(Work instructions) Please repeat exactly, and only, the lines from the one containing "At what coordinates" through the end of the records below, with no pictures.

(Stored data)
────

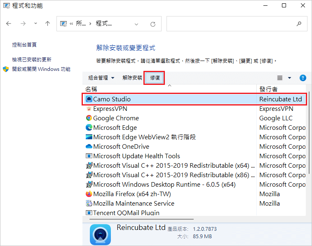312x246 pixels.
Task: Select the Camo Studio program icon
Action: click(89, 99)
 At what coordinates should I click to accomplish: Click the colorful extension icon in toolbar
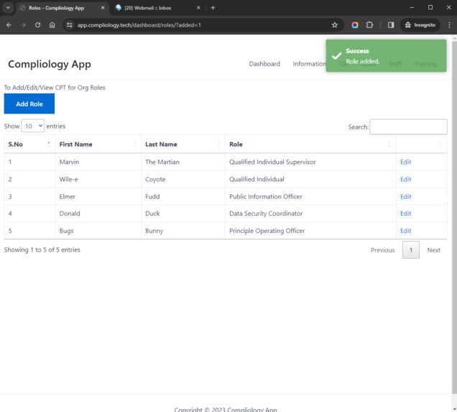pyautogui.click(x=355, y=25)
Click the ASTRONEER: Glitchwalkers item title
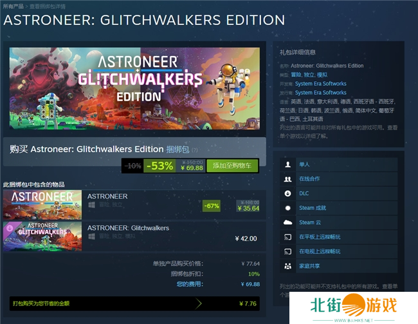The image size is (418, 324). tap(128, 228)
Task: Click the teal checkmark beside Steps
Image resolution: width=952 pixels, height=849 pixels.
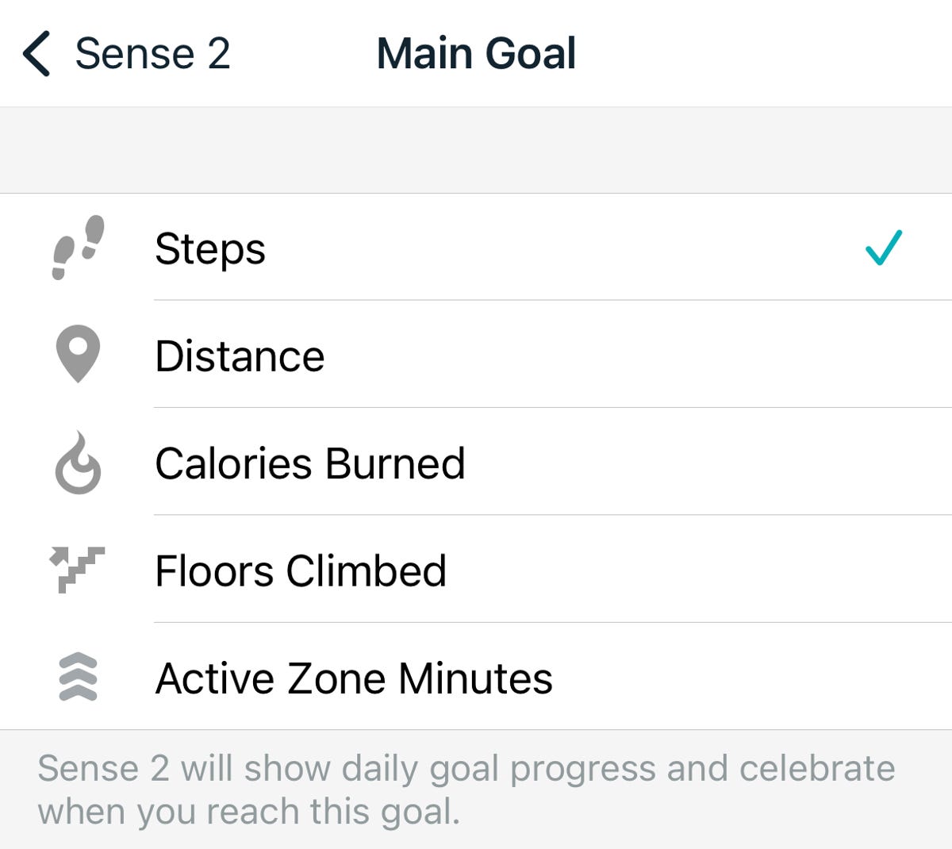Action: (x=883, y=248)
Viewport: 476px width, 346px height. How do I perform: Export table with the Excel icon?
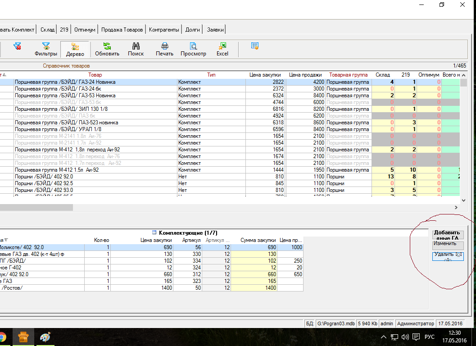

────

(Task output)
 At what coordinates should I click to accomplish: Click the colorful extension icon in toolbar
pyautogui.click(x=355, y=25)
Click the ASTRONEER: Glitchwalkers item title
The image size is (418, 324). tap(128, 228)
Task: Click the teal checkmark beside Steps
Image resolution: width=952 pixels, height=849 pixels.
Action: (x=883, y=248)
Viewport: 476px width, 346px height. How do I perform: Export table with the Excel icon?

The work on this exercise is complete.